The legendary Iron Maiden is re-releasing all eight of its albums from the 1980s on 180-gram black vinyl, along with a one-off run of all 19 seven-inch singles released during that era. Helping to promote the reissue campaign, Parlophone Records interviewed Abbey Road mastering engineers Sean Magee and Christian Wright about their work on the project.
Magee, who’s clearly a fan, spells out how a song’s loudness is related to groove depth in the vinyl; the need for different RPM speeds; which “Eddie” is his favorite and, quite cheerfully, what it was like when Iron Maiden played an ear-shattering set at Abbey Road.

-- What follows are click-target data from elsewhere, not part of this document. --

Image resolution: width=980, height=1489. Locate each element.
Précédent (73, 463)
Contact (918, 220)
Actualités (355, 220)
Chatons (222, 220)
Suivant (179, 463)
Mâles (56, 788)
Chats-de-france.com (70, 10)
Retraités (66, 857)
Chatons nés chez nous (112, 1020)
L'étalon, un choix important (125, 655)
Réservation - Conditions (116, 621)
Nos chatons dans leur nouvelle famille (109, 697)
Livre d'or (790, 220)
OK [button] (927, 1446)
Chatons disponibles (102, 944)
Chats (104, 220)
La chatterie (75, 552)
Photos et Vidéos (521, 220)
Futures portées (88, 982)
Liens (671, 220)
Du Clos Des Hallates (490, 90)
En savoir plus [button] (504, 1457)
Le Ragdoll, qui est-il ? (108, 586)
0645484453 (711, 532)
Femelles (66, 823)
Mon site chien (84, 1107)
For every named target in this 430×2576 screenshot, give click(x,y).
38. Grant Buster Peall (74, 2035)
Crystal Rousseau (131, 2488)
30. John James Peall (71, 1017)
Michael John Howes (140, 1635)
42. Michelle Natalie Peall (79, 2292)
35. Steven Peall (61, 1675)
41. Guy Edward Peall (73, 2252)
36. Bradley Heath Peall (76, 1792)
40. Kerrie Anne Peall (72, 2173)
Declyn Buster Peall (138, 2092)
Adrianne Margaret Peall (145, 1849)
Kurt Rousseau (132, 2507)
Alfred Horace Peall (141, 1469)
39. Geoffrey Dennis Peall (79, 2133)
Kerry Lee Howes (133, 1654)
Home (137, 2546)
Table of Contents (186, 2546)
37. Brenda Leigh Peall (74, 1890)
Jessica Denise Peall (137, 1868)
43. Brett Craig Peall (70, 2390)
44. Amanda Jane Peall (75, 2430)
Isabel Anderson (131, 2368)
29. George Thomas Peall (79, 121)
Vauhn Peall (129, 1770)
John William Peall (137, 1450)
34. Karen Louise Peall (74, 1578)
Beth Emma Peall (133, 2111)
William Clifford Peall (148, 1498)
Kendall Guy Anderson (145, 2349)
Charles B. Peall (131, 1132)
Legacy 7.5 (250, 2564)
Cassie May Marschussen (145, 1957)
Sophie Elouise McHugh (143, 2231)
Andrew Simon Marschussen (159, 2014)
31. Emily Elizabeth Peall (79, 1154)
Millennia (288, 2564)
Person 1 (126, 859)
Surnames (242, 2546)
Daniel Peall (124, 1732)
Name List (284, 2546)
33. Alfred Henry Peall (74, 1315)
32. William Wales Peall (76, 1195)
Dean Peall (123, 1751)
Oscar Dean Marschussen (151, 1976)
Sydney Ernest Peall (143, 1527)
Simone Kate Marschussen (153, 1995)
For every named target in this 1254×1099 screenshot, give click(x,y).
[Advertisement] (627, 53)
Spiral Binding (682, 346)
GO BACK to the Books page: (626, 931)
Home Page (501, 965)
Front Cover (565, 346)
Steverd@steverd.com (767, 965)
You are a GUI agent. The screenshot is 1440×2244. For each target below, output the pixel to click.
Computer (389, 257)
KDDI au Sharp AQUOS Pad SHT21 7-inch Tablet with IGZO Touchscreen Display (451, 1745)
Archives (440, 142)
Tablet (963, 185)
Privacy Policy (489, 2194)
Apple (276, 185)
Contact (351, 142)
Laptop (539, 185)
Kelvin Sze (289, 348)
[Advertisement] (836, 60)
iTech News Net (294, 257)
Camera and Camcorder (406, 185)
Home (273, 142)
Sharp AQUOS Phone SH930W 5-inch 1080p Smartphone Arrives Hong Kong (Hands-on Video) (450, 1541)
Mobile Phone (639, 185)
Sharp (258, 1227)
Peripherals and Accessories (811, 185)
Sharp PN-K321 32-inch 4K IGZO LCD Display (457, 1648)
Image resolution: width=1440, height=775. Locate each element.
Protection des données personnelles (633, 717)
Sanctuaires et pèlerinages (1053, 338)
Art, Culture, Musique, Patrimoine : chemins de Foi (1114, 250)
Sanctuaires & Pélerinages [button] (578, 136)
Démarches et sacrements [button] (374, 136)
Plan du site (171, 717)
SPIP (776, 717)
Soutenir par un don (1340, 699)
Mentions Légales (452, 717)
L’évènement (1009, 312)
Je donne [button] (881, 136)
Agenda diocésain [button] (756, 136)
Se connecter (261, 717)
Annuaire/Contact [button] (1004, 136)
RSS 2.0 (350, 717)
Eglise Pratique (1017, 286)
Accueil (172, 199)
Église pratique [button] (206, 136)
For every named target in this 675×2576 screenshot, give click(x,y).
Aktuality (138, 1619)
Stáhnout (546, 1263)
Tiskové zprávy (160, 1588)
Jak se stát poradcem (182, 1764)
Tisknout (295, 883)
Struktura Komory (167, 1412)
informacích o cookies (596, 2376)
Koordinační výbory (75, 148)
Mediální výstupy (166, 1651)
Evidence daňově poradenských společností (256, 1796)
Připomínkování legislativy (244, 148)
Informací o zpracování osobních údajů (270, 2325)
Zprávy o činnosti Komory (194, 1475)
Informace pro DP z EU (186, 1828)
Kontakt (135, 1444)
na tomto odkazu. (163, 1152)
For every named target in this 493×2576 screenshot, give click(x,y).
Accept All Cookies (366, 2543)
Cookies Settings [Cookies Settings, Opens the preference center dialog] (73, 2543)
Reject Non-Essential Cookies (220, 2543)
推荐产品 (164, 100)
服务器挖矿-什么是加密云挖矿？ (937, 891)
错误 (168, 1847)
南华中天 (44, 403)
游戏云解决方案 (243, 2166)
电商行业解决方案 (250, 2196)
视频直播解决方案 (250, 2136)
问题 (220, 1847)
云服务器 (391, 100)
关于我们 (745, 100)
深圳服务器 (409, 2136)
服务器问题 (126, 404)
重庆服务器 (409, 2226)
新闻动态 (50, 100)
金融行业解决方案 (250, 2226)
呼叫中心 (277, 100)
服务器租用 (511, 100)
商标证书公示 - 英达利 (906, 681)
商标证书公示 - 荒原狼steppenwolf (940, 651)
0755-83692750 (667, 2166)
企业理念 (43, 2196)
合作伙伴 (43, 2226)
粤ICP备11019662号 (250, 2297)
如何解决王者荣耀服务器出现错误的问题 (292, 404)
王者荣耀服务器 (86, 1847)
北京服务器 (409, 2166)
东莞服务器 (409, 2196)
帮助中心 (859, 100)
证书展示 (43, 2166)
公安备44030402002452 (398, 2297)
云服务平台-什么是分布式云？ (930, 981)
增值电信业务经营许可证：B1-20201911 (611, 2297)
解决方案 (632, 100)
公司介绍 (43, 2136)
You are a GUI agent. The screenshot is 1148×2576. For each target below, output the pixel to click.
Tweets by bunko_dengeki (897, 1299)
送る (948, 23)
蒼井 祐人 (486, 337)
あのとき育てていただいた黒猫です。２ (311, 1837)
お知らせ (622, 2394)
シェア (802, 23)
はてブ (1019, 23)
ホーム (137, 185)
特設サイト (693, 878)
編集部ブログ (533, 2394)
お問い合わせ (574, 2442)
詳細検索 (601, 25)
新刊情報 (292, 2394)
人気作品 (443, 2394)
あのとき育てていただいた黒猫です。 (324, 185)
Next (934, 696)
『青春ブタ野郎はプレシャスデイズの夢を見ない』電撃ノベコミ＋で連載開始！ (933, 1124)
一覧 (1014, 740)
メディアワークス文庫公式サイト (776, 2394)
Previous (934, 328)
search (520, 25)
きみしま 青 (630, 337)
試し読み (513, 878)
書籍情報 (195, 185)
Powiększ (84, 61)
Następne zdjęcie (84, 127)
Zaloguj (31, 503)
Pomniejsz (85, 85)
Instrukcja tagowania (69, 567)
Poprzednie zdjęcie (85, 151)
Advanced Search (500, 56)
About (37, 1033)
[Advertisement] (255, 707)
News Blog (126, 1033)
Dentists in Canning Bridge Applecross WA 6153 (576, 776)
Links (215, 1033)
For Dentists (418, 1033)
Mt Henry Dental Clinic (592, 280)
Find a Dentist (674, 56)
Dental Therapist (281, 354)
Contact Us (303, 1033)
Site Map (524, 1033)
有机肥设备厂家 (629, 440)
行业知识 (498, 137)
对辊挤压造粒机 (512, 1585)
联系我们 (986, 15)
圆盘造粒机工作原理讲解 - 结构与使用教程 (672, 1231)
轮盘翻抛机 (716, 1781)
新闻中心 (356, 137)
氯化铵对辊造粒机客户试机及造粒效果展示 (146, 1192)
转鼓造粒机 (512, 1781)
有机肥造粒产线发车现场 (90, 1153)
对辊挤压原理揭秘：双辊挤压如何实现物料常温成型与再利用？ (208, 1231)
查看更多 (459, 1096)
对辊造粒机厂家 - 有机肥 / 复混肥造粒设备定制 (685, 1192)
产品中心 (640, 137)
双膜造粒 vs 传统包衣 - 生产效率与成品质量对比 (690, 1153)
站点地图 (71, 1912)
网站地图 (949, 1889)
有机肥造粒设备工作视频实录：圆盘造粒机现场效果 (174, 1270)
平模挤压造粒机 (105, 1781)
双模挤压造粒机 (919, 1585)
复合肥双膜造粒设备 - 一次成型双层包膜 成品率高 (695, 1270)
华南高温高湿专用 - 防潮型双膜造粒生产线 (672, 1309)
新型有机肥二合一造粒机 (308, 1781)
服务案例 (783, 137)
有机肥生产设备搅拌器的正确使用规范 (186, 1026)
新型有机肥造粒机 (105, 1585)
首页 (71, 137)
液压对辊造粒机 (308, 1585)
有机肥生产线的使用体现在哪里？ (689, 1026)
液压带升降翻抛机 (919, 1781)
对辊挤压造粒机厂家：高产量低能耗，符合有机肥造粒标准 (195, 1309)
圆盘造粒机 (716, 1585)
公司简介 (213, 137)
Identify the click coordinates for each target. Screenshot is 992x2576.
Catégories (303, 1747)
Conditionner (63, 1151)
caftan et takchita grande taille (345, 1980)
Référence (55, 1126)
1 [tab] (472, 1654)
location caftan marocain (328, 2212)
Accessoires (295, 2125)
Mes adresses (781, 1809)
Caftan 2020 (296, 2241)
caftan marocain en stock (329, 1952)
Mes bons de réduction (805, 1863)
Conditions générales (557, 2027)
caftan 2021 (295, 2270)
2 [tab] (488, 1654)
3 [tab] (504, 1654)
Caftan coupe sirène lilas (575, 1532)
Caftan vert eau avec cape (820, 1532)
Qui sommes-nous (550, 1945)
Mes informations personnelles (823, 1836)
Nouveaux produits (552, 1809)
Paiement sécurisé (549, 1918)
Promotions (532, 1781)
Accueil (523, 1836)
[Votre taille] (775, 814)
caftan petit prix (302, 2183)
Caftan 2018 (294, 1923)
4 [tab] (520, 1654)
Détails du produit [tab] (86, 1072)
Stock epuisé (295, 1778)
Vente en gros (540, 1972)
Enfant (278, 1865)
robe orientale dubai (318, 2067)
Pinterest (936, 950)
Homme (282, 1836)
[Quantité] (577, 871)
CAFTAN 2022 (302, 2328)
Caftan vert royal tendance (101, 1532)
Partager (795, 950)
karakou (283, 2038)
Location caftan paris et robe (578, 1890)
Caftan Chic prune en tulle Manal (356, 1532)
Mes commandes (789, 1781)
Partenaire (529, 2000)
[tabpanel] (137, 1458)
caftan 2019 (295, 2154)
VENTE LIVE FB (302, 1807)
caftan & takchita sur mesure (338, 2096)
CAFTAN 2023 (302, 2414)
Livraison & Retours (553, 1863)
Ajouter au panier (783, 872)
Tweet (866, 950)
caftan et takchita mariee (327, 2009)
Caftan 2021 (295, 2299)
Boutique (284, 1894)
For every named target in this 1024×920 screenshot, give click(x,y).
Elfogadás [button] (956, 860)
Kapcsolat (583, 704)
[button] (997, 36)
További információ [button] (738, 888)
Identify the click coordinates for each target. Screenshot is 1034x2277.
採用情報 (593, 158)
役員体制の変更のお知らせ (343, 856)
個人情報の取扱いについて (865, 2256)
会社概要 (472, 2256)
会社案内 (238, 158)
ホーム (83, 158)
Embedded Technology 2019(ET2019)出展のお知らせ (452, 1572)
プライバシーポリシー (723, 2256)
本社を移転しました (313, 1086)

Wright, on the other hand, discusses sourcing, taking audio from original analog tapes via a Studer A80 quarter-inch tape machine, and cutting all the singles on Abbey Road’s Neumann VMS80 lathe. As might be expected, the topic of baking old tapes comes up, as Wright explains:
“A lot of the analog tape that we sourced was on the brand of tape stock called Ampex. There was a big issue for all music that was on Ampex tape stock, where the oxide—the glue that holds the particles on the tape—started to shed and it makes the tape unplayable. The way we get around this problem is that we actually put the tape into an oven for about three days at 30-40 degrees [Celsius] if you want to bake your own tape at home, and then it makes the tape playable. So it’s one of the problems that we had to kind of overcome in this instance, and as we’ve gone on obviously, I know that Iron Maiden take archiving their tape stock very seriously, so they make sure as they’re baking these tapes, they’re also then archiving them and protecting the Iron Maiden catalog for the future.”